### WORK REQUIRED
The response has to be every entry, printed word for word.
*** RECORDED DATA Section Begins ***
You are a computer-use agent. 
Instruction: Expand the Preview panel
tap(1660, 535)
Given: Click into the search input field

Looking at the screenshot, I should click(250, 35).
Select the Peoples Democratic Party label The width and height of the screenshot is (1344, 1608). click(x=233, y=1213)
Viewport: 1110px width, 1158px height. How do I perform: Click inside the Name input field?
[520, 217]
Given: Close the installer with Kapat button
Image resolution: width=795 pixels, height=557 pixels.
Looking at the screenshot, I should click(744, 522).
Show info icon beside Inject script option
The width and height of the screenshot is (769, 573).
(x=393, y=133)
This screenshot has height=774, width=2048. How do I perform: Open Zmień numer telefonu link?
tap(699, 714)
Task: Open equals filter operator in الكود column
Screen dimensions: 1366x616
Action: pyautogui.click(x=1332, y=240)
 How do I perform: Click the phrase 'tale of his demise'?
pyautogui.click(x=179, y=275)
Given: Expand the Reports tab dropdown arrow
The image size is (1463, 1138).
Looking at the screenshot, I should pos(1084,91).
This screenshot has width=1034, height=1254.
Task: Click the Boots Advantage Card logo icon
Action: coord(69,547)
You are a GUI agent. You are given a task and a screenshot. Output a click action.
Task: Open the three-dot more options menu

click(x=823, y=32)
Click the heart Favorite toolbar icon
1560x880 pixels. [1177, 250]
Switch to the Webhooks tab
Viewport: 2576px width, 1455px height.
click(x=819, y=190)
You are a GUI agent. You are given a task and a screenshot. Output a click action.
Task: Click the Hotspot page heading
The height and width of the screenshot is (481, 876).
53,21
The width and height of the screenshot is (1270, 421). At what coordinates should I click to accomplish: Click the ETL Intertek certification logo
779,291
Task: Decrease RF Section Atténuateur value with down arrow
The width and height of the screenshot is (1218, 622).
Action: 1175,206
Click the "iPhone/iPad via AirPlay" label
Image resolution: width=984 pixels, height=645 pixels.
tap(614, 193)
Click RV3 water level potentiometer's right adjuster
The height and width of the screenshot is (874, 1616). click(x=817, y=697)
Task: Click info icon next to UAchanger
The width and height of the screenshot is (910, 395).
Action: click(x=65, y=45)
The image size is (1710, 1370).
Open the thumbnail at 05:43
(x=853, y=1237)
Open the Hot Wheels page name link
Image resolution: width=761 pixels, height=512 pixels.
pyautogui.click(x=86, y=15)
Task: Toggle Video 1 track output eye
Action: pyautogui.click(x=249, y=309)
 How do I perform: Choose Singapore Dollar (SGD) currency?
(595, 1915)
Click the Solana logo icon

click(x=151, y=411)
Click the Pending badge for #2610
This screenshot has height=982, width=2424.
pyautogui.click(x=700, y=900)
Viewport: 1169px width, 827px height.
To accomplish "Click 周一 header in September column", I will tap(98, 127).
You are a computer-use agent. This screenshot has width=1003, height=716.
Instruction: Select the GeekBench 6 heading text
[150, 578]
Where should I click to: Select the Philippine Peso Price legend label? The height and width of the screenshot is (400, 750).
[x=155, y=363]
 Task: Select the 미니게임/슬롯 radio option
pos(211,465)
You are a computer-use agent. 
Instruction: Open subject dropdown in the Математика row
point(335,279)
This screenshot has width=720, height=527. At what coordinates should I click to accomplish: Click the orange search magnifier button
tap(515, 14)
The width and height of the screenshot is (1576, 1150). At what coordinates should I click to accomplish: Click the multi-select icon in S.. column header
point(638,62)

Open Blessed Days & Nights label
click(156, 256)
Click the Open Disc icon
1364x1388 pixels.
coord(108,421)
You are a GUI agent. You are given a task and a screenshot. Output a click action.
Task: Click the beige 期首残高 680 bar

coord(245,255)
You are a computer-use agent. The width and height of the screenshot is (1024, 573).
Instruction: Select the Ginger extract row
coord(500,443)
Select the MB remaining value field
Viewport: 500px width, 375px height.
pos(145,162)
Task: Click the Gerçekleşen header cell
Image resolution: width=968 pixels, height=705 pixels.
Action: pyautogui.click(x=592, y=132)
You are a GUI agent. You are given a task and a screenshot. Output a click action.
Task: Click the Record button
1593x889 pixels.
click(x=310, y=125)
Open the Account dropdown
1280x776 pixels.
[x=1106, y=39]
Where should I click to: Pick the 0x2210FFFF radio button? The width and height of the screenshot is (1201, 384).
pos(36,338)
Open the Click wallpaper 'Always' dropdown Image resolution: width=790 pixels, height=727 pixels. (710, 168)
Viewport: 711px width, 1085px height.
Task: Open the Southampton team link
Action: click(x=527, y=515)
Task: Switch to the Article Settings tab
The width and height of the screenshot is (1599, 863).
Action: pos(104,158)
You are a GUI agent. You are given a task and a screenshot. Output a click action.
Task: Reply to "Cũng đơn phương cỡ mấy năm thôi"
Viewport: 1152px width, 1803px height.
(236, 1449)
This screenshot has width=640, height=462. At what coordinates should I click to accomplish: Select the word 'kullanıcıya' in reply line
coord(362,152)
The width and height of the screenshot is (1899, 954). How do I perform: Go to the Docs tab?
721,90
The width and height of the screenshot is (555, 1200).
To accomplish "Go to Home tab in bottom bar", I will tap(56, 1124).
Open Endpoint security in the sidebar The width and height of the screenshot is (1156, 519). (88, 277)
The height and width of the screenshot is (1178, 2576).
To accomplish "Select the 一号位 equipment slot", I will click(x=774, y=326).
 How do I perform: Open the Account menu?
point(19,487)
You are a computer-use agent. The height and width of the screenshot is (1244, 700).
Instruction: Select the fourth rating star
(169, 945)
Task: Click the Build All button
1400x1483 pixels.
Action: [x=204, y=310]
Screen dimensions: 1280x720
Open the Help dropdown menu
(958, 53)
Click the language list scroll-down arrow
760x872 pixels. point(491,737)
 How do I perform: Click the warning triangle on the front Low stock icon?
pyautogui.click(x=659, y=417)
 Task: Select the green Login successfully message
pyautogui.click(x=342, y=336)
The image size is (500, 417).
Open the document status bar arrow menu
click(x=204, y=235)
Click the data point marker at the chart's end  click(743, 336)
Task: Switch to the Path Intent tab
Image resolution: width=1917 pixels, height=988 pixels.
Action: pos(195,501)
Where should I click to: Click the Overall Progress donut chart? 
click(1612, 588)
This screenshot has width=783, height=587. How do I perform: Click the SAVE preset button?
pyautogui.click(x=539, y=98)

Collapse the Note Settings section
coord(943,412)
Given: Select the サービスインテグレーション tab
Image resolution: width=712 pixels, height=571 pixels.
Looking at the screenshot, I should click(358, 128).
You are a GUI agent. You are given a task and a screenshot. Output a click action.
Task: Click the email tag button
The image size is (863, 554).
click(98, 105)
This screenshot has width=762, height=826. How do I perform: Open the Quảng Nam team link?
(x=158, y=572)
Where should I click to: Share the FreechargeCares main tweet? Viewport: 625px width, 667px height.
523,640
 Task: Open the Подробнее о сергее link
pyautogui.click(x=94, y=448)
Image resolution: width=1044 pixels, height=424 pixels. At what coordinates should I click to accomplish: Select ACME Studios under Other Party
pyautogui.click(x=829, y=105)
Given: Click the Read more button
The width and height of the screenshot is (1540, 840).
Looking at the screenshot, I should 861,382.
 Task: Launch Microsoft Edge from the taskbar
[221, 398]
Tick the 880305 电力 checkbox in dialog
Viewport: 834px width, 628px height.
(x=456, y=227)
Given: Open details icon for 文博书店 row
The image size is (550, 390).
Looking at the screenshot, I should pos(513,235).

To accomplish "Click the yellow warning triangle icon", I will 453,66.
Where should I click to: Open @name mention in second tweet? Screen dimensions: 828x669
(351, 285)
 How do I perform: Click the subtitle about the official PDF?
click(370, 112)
*** RECORDED DATA Section Ends ***
### TASK RESPONSE
You are a computer-use agent. 
Instruction: Expand the Preview panel
tap(1660, 535)
Given: Click into the search input field

Looking at the screenshot, I should click(250, 35).
Select the Peoples Democratic Party label The width and height of the screenshot is (1344, 1608). click(x=233, y=1213)
Viewport: 1110px width, 1158px height. How do I perform: Click inside the Name input field?
[520, 217]
Given: Close the installer with Kapat button
Image resolution: width=795 pixels, height=557 pixels.
Looking at the screenshot, I should click(744, 522).
Show info icon beside Inject script option
The width and height of the screenshot is (769, 573).
(x=393, y=133)
This screenshot has height=774, width=2048. How do I perform: Open Zmień numer telefonu link?
tap(699, 714)
Task: Open equals filter operator in الكود column
Screen dimensions: 1366x616
Action: pyautogui.click(x=1332, y=240)
 How do I perform: Click the phrase 'tale of his demise'?
pyautogui.click(x=179, y=275)
Given: Expand the Reports tab dropdown arrow
The image size is (1463, 1138).
Looking at the screenshot, I should pos(1084,91).
This screenshot has width=1034, height=1254.
Task: Click the Boots Advantage Card logo icon
Action: coord(69,547)
You are a GUI agent. You are given a task and a screenshot. Output a click action.
Task: Open the three-dot more options menu

click(x=823, y=32)
Click the heart Favorite toolbar icon
1560x880 pixels. [1177, 250]
Switch to the Webhooks tab
Viewport: 2576px width, 1455px height.
click(x=819, y=190)
You are a GUI agent. You are given a task and a screenshot. Output a click action.
Task: Click the Hotspot page heading
The height and width of the screenshot is (481, 876).
53,21
The width and height of the screenshot is (1270, 421). At what coordinates should I click to accomplish: Click the ETL Intertek certification logo
779,291
Task: Decrease RF Section Atténuateur value with down arrow
The width and height of the screenshot is (1218, 622).
Action: 1175,206
Click the "iPhone/iPad via AirPlay" label
Image resolution: width=984 pixels, height=645 pixels.
tap(614, 193)
Click RV3 water level potentiometer's right adjuster
The height and width of the screenshot is (874, 1616). click(x=817, y=697)
Task: Click info icon next to UAchanger
The width and height of the screenshot is (910, 395).
Action: click(x=65, y=45)
The image size is (1710, 1370).
Open the thumbnail at 05:43
(x=853, y=1237)
Open the Hot Wheels page name link
Image resolution: width=761 pixels, height=512 pixels.
pyautogui.click(x=86, y=15)
Task: Toggle Video 1 track output eye
Action: pyautogui.click(x=249, y=309)
 How do I perform: Choose Singapore Dollar (SGD) currency?
(595, 1915)
Click the Solana logo icon

click(x=151, y=411)
Click the Pending badge for #2610
This screenshot has height=982, width=2424.
pyautogui.click(x=700, y=900)
Viewport: 1169px width, 827px height.
To accomplish "Click 周一 header in September column", I will tap(98, 127).
You are a computer-use agent. This screenshot has width=1003, height=716.
Instruction: Select the GeekBench 6 heading text
[150, 578]
Where should I click to: Select the Philippine Peso Price legend label? The height and width of the screenshot is (400, 750).
[x=155, y=363]
 Task: Select the 미니게임/슬롯 radio option
pos(211,465)
You are a computer-use agent. 
Instruction: Open subject dropdown in the Математика row
point(335,279)
This screenshot has width=720, height=527. At what coordinates should I click to accomplish: Click the orange search magnifier button
tap(515, 14)
The width and height of the screenshot is (1576, 1150). At what coordinates should I click to accomplish: Click the multi-select icon in S.. column header
point(638,62)

Open Blessed Days & Nights label
click(156, 256)
Click the Open Disc icon
1364x1388 pixels.
coord(108,421)
You are a GUI agent. You are given a task and a screenshot. Output a click action.
Task: Click the beige 期首残高 680 bar

coord(245,255)
You are a computer-use agent. The width and height of the screenshot is (1024, 573).
Instruction: Select the Ginger extract row
coord(500,443)
Select the MB remaining value field
Viewport: 500px width, 375px height.
pos(145,162)
Task: Click the Gerçekleşen header cell
Image resolution: width=968 pixels, height=705 pixels.
Action: pyautogui.click(x=592, y=132)
You are a GUI agent. You are given a task and a screenshot. Output a click action.
Task: Click the Record button
1593x889 pixels.
click(x=310, y=125)
Open the Account dropdown
1280x776 pixels.
[x=1106, y=39]
Where should I click to: Pick the 0x2210FFFF radio button? The width and height of the screenshot is (1201, 384).
pos(36,338)
Open the Click wallpaper 'Always' dropdown Image resolution: width=790 pixels, height=727 pixels. (710, 168)
Viewport: 711px width, 1085px height.
Task: Open the Southampton team link
Action: click(x=527, y=515)
Task: Switch to the Article Settings tab
The width and height of the screenshot is (1599, 863).
Action: pos(104,158)
You are a GUI agent. You are given a task and a screenshot. Output a click action.
Task: Reply to "Cũng đơn phương cỡ mấy năm thôi"
Viewport: 1152px width, 1803px height.
(236, 1449)
This screenshot has width=640, height=462. At what coordinates should I click to accomplish: Select the word 'kullanıcıya' in reply line
coord(362,152)
The width and height of the screenshot is (1899, 954). How do I perform: Go to the Docs tab?
721,90
The width and height of the screenshot is (555, 1200).
To accomplish "Go to Home tab in bottom bar", I will tap(56, 1124).
Open Endpoint security in the sidebar The width and height of the screenshot is (1156, 519). (88, 277)
The height and width of the screenshot is (1178, 2576).
To accomplish "Select the 一号位 equipment slot", I will click(x=774, y=326).
 How do I perform: Open the Account menu?
point(19,487)
You are a computer-use agent. The height and width of the screenshot is (1244, 700).
Instruction: Select the fourth rating star
(169, 945)
Task: Click the Build All button
1400x1483 pixels.
Action: [x=204, y=310]
Screen dimensions: 1280x720
Open the Help dropdown menu
(958, 53)
Click the language list scroll-down arrow
760x872 pixels. point(491,737)
 How do I perform: Click the warning triangle on the front Low stock icon?
pyautogui.click(x=659, y=417)
 Task: Select the green Login successfully message
pyautogui.click(x=342, y=336)
The image size is (500, 417).
Open the document status bar arrow menu
click(x=204, y=235)
Click the data point marker at the chart's end  click(743, 336)
Task: Switch to the Path Intent tab
Image resolution: width=1917 pixels, height=988 pixels.
Action: pos(195,501)
Where should I click to: Click the Overall Progress donut chart? 
click(1612, 588)
This screenshot has width=783, height=587. How do I perform: Click the SAVE preset button?
pyautogui.click(x=539, y=98)

Collapse the Note Settings section
coord(943,412)
Given: Select the サービスインテグレーション tab
Image resolution: width=712 pixels, height=571 pixels.
Looking at the screenshot, I should click(358, 128).
You are a GUI agent. You are given a task and a screenshot. Output a click action.
Task: Click the email tag button
The image size is (863, 554).
click(98, 105)
This screenshot has width=762, height=826. How do I perform: Open the Quảng Nam team link?
(x=158, y=572)
Where should I click to: Share the FreechargeCares main tweet? Viewport: 625px width, 667px height.
523,640
 Task: Open the Подробнее о сергее link
pyautogui.click(x=94, y=448)
Image resolution: width=1044 pixels, height=424 pixels. At what coordinates should I click to accomplish: Select ACME Studios under Other Party
pyautogui.click(x=829, y=105)
Given: Click the Read more button
The width and height of the screenshot is (1540, 840).
Looking at the screenshot, I should 861,382.
 Task: Launch Microsoft Edge from the taskbar
[221, 398]
Tick the 880305 电力 checkbox in dialog
Viewport: 834px width, 628px height.
(x=456, y=227)
Given: Open details icon for 文博书店 row
The image size is (550, 390).
Looking at the screenshot, I should pos(513,235).

To accomplish "Click the yellow warning triangle icon", I will 453,66.
Where should I click to: Open @name mention in second tweet? Screen dimensions: 828x669
(351, 285)
 How do I perform: Click the subtitle about the official PDF?
click(370, 112)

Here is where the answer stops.